What does it matter if we believe that the Eucharist is the real Body and Blood of Christ?  Well, it matters . . . if we want to touch God, and if we want to be touched by God—intimately and bodily.  It matters . . . if we really want to be the face and the hands and the voice of God to others.  It matters because, through the Body and Blood of Christ, we become “blood brothers,” “blood sisters.”  It matters because through the Body and Blood of Christ the Church is formed and sustained and nourished.  But it takes faith even to believe that.

Receiving Communion is the highlight of our time in Mass.  Even though we receive what looks and tastes like an ordinary wafer and ordinary wine, and even though we might not feel any different after having received Communion, it still takes faith to believe that we are changed.  Something is different: we received Communion.  We’ve been received into more intimate and bodily communion with God, and through that, with our neighbors.

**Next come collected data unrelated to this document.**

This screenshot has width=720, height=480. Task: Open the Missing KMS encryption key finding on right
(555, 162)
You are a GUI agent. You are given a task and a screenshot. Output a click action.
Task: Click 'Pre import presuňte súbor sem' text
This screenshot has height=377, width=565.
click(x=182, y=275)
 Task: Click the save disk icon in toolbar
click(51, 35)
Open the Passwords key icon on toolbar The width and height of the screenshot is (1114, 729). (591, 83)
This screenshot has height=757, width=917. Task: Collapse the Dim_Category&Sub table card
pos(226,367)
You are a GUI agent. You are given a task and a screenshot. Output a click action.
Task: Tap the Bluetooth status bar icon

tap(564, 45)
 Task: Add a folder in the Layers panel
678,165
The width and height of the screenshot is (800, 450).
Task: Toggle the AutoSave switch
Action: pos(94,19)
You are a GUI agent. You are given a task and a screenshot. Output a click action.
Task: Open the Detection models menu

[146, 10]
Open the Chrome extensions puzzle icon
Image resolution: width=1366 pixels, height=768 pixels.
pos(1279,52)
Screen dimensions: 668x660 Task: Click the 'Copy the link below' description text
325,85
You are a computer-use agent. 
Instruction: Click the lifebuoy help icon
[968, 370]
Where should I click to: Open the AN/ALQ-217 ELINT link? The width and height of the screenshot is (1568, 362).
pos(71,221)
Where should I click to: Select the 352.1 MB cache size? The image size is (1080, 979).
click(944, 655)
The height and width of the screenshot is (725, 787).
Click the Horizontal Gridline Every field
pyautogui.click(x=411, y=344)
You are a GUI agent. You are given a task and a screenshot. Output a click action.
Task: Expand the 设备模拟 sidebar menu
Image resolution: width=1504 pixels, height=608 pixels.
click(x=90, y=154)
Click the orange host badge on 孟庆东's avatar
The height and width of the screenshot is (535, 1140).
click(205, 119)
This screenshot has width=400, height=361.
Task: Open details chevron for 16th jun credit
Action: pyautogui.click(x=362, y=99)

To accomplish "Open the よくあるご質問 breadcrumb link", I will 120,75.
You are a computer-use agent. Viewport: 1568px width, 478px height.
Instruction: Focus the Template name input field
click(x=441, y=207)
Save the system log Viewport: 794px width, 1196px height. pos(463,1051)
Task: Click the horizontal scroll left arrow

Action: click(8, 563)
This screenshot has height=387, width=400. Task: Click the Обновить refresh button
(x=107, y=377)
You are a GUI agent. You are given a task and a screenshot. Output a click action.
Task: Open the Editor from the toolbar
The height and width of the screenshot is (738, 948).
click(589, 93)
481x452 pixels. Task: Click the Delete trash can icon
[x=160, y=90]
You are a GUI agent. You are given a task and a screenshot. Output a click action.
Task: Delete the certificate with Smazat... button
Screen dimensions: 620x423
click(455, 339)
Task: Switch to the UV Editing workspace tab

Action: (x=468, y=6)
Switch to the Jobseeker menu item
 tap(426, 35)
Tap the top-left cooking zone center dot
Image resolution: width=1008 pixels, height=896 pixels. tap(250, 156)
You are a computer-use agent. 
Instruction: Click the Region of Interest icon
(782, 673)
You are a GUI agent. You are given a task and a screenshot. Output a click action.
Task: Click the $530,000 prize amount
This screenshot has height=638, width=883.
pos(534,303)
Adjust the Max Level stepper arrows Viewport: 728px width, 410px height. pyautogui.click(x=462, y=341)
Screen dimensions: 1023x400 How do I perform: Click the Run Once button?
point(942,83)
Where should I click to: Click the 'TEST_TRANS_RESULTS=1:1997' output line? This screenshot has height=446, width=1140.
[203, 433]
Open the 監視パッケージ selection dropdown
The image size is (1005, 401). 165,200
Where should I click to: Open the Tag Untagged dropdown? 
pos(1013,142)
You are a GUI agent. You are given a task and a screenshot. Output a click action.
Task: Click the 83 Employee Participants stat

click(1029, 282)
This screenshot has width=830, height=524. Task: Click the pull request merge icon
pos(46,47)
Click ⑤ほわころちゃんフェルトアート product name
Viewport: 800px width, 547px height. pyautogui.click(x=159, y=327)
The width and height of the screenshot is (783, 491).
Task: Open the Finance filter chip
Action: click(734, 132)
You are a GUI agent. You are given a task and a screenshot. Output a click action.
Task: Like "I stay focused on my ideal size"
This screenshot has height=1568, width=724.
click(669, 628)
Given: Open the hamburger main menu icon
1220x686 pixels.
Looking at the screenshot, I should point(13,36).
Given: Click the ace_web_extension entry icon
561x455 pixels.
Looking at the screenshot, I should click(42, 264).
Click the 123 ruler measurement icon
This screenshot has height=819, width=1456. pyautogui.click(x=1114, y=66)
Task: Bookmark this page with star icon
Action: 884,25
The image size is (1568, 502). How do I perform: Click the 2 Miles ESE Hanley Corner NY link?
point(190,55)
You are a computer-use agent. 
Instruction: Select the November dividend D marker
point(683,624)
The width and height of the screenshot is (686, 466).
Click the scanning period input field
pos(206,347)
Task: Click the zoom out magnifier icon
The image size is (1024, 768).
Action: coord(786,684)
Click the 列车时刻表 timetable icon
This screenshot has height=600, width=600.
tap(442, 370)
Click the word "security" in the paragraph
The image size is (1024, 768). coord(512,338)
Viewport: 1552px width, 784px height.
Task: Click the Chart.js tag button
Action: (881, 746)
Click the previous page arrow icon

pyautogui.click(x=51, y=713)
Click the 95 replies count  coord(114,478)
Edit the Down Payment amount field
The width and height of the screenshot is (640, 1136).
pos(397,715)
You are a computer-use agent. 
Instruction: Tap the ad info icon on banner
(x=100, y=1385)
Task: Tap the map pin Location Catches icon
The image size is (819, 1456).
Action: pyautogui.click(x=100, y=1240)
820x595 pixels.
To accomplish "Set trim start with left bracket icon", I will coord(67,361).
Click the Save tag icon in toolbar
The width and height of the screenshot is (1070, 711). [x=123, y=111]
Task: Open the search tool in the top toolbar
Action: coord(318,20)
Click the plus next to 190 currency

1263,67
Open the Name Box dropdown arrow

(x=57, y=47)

And that’s what our life is all about: it’s about Communion—communion with the Trinity and with all of creation—not only in spirit, but in the body as well.  And so, what does it matter if we believe that the Eucharist is the real Body and Blood Christ?  Because the Body and Blood is the “doorway” to real communion with others, ourselves and our God.  Of course, that’s not something to be understood; instead, it’s simply . . . the Mystery of Faith.